Identity theft has become a top fraud complaint and limiting your use of your personal computer may not help much because most identity thefts are taking place offline, not online — just the opposite of what many folks might think. All a thief needs is your Social Security number to commit identity theft. This crime is relatively easy to commit, but investigating and prosecuting it is complex and time-consuming. But once you know the facts and some preventive measures you can take, you can win the fight against identity theft!

 

Identity Theft Prevention Tips

 

  • Secure your social security number (SSN).
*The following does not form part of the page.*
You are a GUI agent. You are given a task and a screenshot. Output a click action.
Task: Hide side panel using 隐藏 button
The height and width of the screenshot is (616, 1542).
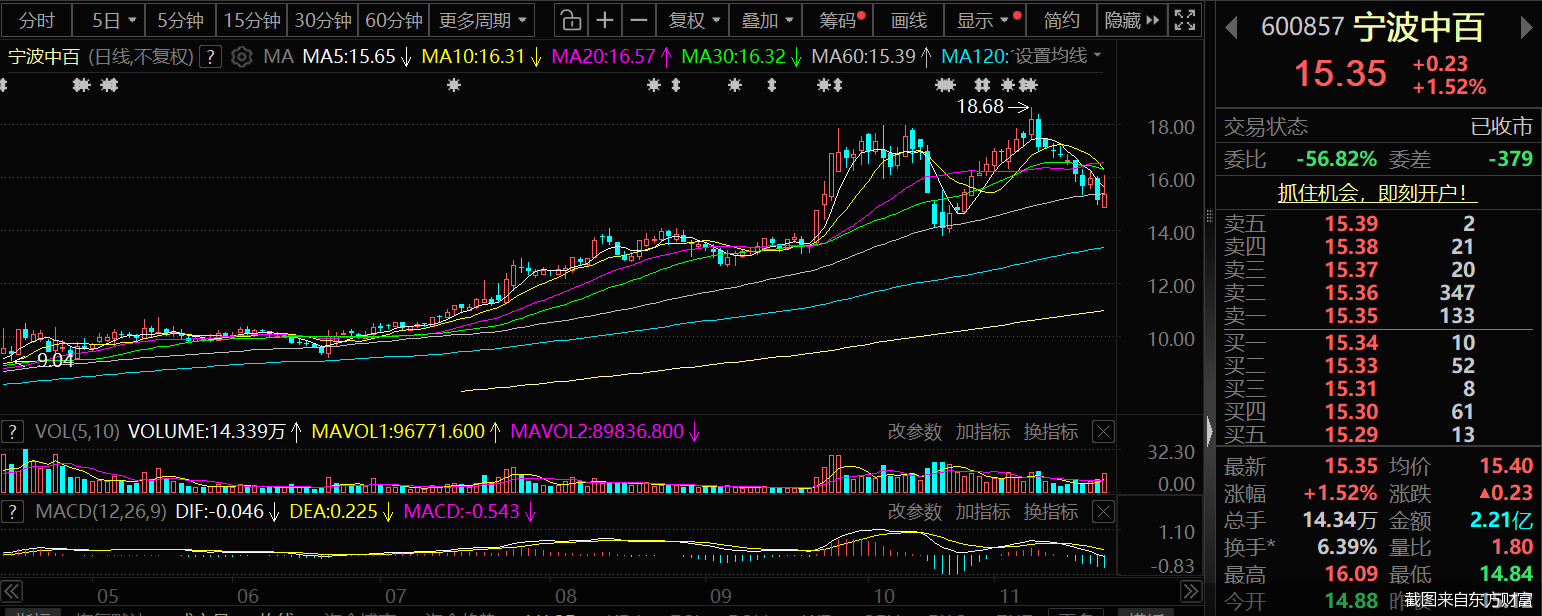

Don’t carry your social security card in your wallet or write your number on your checks. Only give out your SSN when absolutely necessary.
  • Don’t respond to unsolicited requests for personal information (your name, birthdate, social security number, or bank account number) by phone, mail, or online.
  • Watch out for “shoulder surfers.” Shield the keypad when typing your passwords on computers and at ATMs.
  • Collect mail promptly. Ask the post office to put your mail on hold when you are away from home for several days.
  • Pay attention to your billing cycles. If bills or financial statements are late, contact the sender.
  • Review your receipts. Promptly compare receipts with account statements. Watch for unauthorized transactions.
  • Shred receipts, credit offers, account statements, and expired cards, to prevent “dumpster divers” from getting your personal information.
  • Store personal information in a safe place at home and at work.
  • Install firewalls and virus-detection software on your home computer.
  • Create complex passwords that identity thieves cannot guess easily. Change your passwords if a company that you do business with has a breach of its databases
  • Order your credit report once a year and review to be certain that it doesn’t include accounts that you have not opened. Check it more frequently if you suspect someone has gained access to your account information.